Sediment Sampling Recommendations
The use of AVS is sometimes criticized because of the dynamic behavior of AVS in natural systems. AVS concentrations have shown temporal and spatial (horizontal and vertical) variations depending on sediment type and hydrological conditions (Poot et al., 2007). Most often the AVS concentration increases with increasing sediment depth (even over small sample distances 0-10 cm,) and is linked to the redox gradient present in the sediment (Van Den Berg et al., 1998; Van Den Berg et al., 2001a, 2001b). In addition, there seems to be a strong seasonal component where AVS concentrations tend to be the higher at the end of the summer and during fall and lower in winter and spring (Howard and Evans, 1993; van den Hoop et al., 1997; Grabowski et al., 2001). However, it should be noted that transient nature of AVS in this regard maybe overstated as most of the studies relate to uncontaminated sediments where the oxidation of iron sulfide in sediments cannot be taken as indicative of the oxidation of the other metal sulfide complexes, which are more stable [e.g., copper, zinc, cadmium sulfide (Peterson, 1996) and nickel sulfide (Buykx et al., 2000)].

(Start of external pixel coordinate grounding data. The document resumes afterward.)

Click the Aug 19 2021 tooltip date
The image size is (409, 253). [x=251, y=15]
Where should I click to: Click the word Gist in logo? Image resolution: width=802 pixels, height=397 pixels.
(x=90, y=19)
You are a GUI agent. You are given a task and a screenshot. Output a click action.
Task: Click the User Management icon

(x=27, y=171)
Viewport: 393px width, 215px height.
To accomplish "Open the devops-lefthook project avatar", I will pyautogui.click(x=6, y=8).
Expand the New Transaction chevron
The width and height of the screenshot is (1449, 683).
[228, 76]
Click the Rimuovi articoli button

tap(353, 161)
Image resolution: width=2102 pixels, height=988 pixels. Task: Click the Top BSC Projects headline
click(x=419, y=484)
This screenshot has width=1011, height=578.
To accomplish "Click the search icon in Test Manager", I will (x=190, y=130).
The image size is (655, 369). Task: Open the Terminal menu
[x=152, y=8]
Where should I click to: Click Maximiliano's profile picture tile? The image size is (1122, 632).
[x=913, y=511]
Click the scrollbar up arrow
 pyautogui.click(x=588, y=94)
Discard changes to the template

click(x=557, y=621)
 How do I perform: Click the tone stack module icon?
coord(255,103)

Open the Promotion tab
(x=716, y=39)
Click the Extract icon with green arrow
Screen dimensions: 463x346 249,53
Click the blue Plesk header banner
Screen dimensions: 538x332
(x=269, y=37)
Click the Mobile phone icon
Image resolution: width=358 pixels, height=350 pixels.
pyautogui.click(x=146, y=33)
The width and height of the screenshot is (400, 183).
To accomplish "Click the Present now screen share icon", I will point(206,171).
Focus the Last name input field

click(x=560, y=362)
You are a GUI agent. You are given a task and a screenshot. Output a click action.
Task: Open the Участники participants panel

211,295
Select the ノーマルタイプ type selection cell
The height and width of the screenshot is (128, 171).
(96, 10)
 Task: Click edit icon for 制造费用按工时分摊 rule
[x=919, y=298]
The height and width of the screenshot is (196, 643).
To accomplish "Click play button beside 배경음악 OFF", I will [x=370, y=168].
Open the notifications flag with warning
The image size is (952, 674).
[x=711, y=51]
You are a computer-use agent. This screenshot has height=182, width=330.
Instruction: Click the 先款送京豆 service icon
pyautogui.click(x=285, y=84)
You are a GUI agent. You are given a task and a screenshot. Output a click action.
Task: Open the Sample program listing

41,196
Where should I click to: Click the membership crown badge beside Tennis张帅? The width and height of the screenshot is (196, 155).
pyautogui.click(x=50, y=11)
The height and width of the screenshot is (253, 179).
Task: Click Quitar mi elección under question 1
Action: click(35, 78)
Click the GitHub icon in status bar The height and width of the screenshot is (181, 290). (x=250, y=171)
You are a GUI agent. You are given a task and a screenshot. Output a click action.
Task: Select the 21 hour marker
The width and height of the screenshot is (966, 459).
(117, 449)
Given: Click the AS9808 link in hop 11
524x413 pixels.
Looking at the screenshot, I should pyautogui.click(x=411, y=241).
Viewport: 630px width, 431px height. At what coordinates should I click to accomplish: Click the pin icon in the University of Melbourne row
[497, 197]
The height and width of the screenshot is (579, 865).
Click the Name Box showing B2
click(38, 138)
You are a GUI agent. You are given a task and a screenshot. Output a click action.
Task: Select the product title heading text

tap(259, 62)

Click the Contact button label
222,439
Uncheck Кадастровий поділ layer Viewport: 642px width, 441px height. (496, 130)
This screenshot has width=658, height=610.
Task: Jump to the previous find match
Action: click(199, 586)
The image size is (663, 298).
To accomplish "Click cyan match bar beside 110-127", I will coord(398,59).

Despite the higher stability of nickel sulfide complexes, both temporal and spatial variations are important to be considered when collecting SEM-AVS data. As AVS concentrations have the tendency to be lower in spring and winter than in summer, it is recommended to sample sediments late winter/early spring. Furthermore, it is recommended to sample the top layer (0-5 cm) as AVS concentrations are lower than those found in the deeper layers (> 10 cm) (Van Den Berg et al., 1998; De Lange et al., 2008). As such, realistic worst case exposure conditions are guaranteed to conduct bioassays.
Acid volatile sulfide is defined operationally as those sulfides that are readily extracted by the cold extraction of sediment in approximately 1 molar HCl acid (Allen et al., 1993). Another term that is used in conjunction with AVS is SEM. SEM (Simultaneously Extracted Metal) can be defined as the metal, which is simultaneously extracted under the same conditions under which the AVS content is determined. AVS is a complex and variable fraction represented by a variety of reduced sulfur components, although often dominated by relatively labile iron and manganese monosulfides (Morse, 2004). In the past multiple techniques, employing different chemical reagents and methodologies have been used to extract AVS from sediment. As the efficiency of sulfide extraction from minerals including pyrite varies amongst methods different results can be expected from these measurements. In part to promote a greater intercomparability of AVS and SEM results extraction with 1 molar HCl has been proposed (Allen, 1991). Nevertheless, it has been shown by Hammerschmidt and Burton (2010) that caution is needed to interpret results that lack well described quality control procedures which may lead to a high variability among laboratories. This was even more apparent in cases where sediments with low AVS concentrations (< 0.5 µmol/ g dry wt.) were used. However, recently Brumbaugh et al. (2011) has shown, in an interlaboratory comparison of measurements of Acid Volatile Sulfide and Simultaneously extracted nickel in spiked sediments, that measurements of AVS and SEM-AVS can be reproducible among different laboratories when performed with structured analytical guidelines.